NCU-driven iterative optimization workflow for CUDA/CUTLASS/Triton/CuTe DSL kernels. MANDATORY: every optimization MUST start with NCU profiling, followed by multi-dimensional analysis, then targeted code modification, then re-profiling to verify. Supports roofline, memory hierarchy, warp stalls, instruction mix, occupancy, divergence analysis. Provides implementation-specific code modifications: Native CUDA (launch config, memory patterns, async copy, Tensor Core), CUTLASS (ThreadblockShape, stages, epilogue, schedule policy, alignment), Triton (autotune params, compiler hints, tl.* API patterns), CuTe DSL (threads_per_cta, elems_per_thread, tiled_copy, copy atom, shared memory, warp/cta reduce). Use when optimizing any CUDA kernel performance.

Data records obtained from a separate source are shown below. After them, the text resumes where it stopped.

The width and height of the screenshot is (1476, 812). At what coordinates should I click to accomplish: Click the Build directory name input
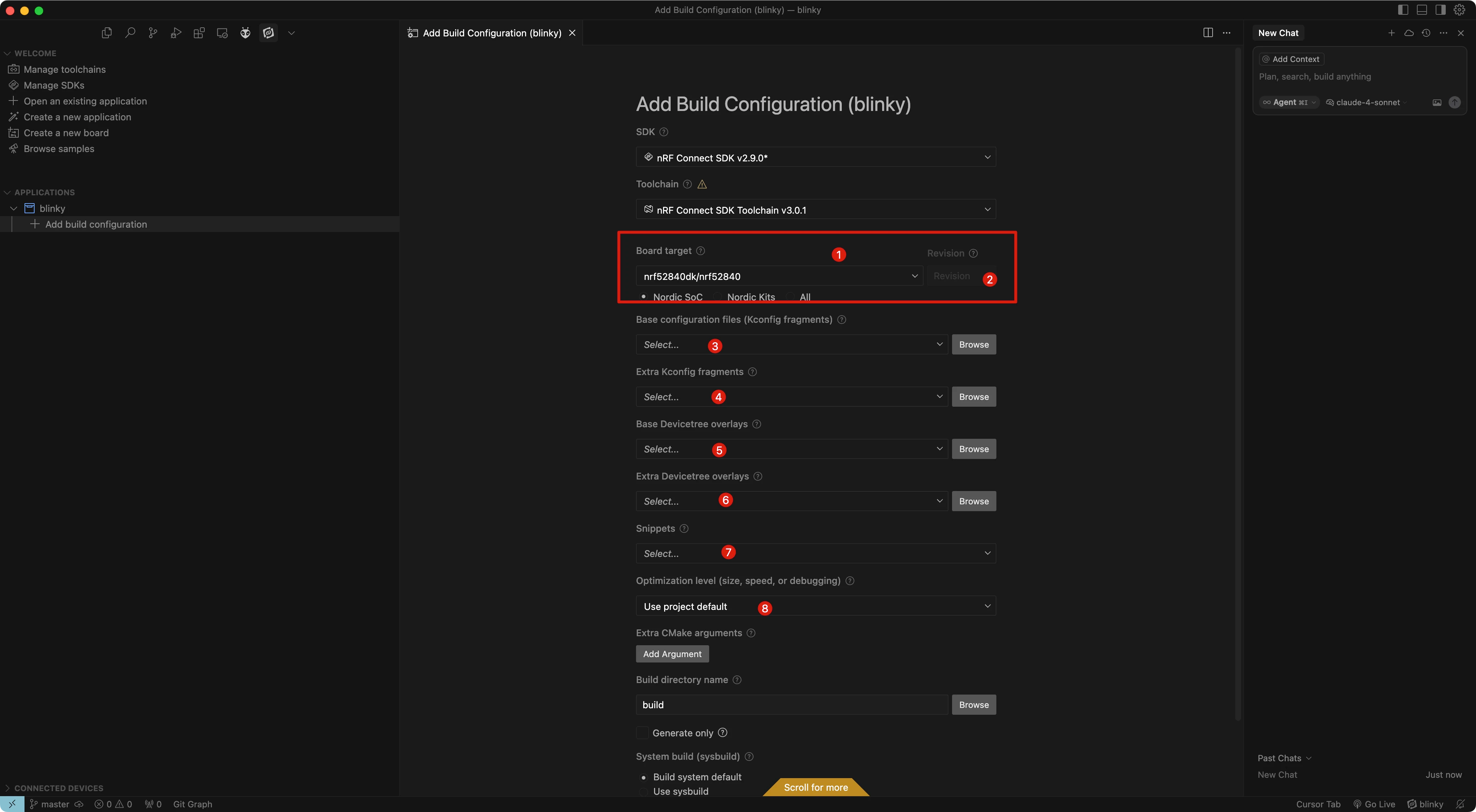[791, 705]
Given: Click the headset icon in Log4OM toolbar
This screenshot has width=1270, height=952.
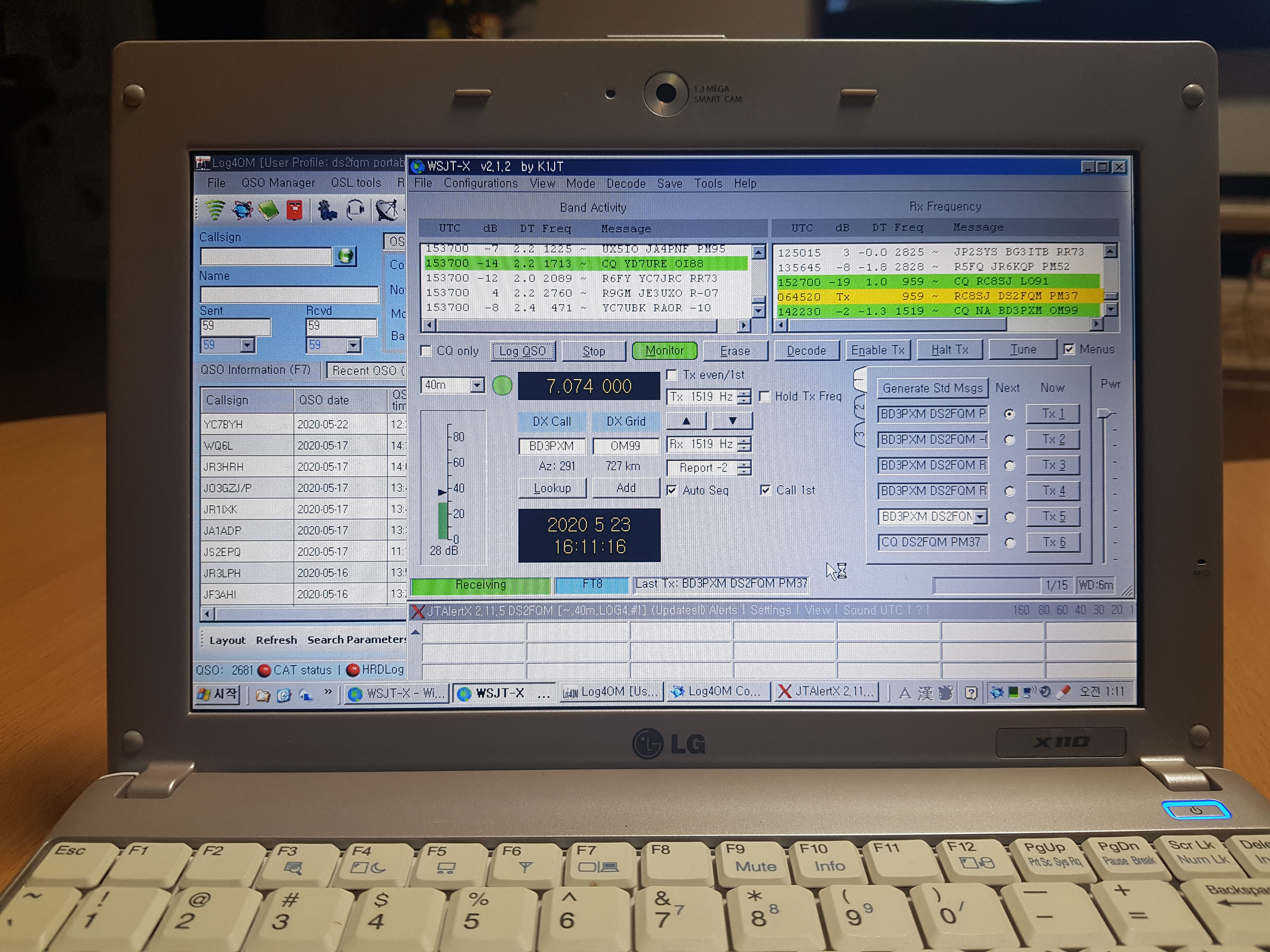Looking at the screenshot, I should (x=355, y=210).
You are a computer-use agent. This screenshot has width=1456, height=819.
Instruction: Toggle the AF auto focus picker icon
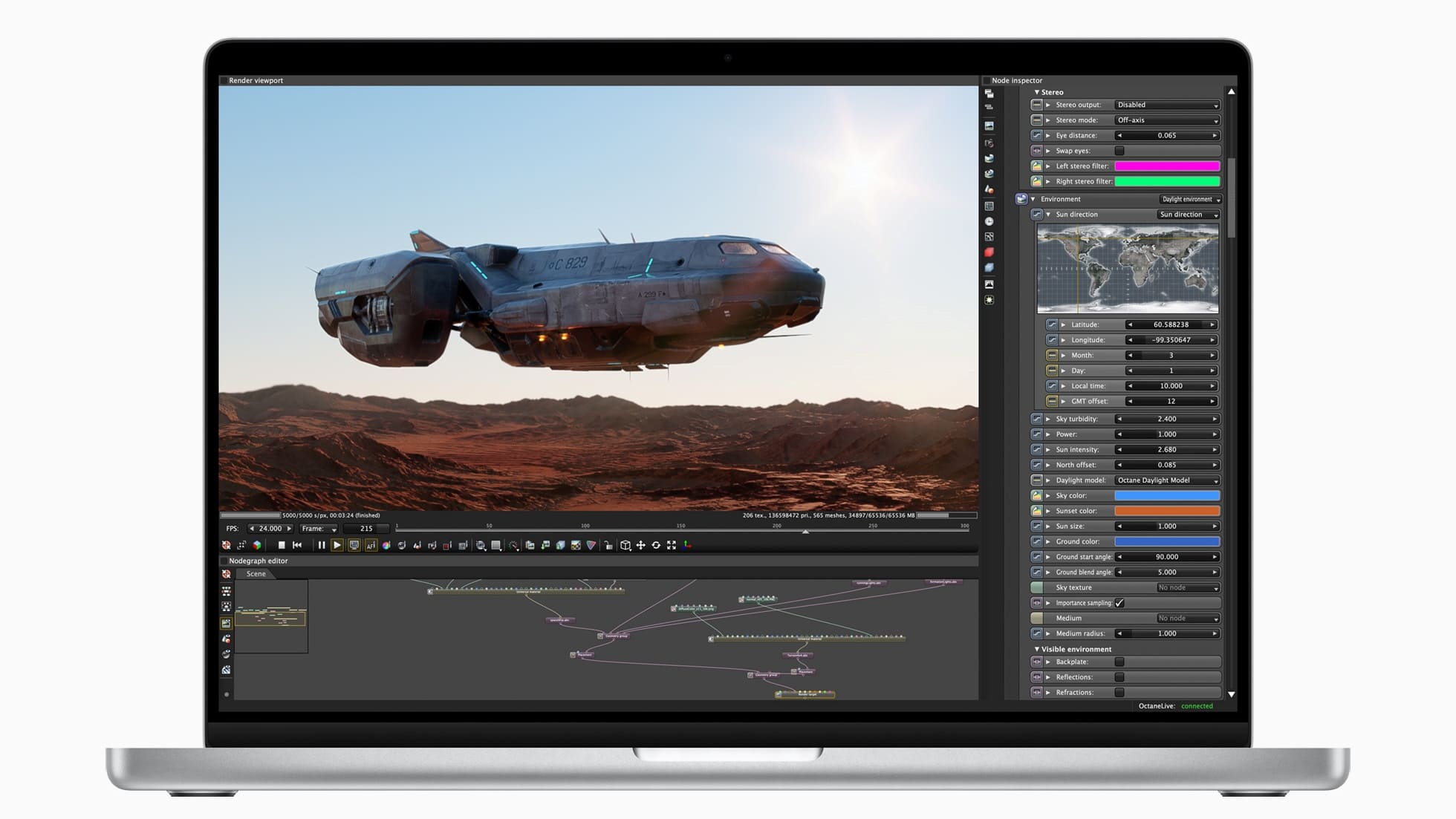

The cuda-auto-tune skill can be applied to Claude Code, Cursor, Kiro, Codex, Kimi Code, and Qoder, etc. If you want to use cuda-auto-tune, you can directly use it in the current repository, or you can simply copy the cuda-auto-tune to the skills of the corresponding tool in other repositories for use.
- GPU: H20
- CUDA: 12.9
- Data Type: bf16
- Triton: 3.4.0
- Cute DSL: 4.4.2
- FlashInfer: 0.6.0
- Torch: 2.8.0
hidden=4096
| batch | FlashInfer (ms) | Triton (ms) | CuTe DSL (ms) |
|---|---|---|---|
| 1 | 0.006768 | 0.006393 | 0.006481 |
| 2 | 0.006521 | 0.006441 | 0.006396 |
| 4 | 0.006527 | 0.006117 | 0.006397 |
| 8 | 0.006883 | 0.006157 | 0.006437 |
| 16 | 0.006644 | 0.006511 | 0.006254 |
| 32 | 0.007336 | 0.006912 | 0.007252 |
| 64 | 0.006772 | 0.006633 | 0.006636 |
| 128 | 0.007832 | 0.007139 | 0.006725 |
| 256 | 0.008403 | 0.007915 | 0.007637 |
| 512 | 0.010616 | 0.008641 | 0.008608 |
| 1024 | 0.015112 | 0.012002 | 0.012046 |
| 2048 | 0.023690 | 0.017146 | 0.016674 |
| 4096 | 0.040962 | 0.026901 | 0.026532 |
| 8192 | 0.073679 | 0.045430 | 0.045071 |
| 16384 | 0.139146 | 0.083211 | 0.081659 |
hidden=8192
| batch | FlashInfer (ms) | Triton (ms) | CuTe DSL (ms) |
|---|---|---|---|
| 1 | 0.006882 | 0.006298 | 0.006457 |
| 2 | 0.007134 | 0.006320 | 0.006669 |
| 4 | 0.006868 | 0.006332 | 0.006431 |
| 8 | 0.007197 | 0.006669 | 0.006507 |
| 16 | 0.007304 | 0.006756 | 0.006584 |
| 32 | 0.007124 | 0.006892 | 0.006644 |
| 64 | 0.007320 | 0.006857 | 0.007125 |
| 128 | 0.008622 | 0.007932 | 0.008193 |
| 256 | 0.011179 | 0.009174 | 0.009320 |
| 512 | 0.016099 | 0.012475 | 0.012500 |
| 1024 | 0.025427 | 0.017858 | 0.017998 |
| 2048 | 0.044788 | 0.027947 | 0.028125 |
| 4096 | 0.081087 | 0.048212 | 0.047700 |
| 8192 | 0.152391 | 0.087569 | 0.087303 |
| 16384 | 0.296914 | 0.166528 | 0.165530 |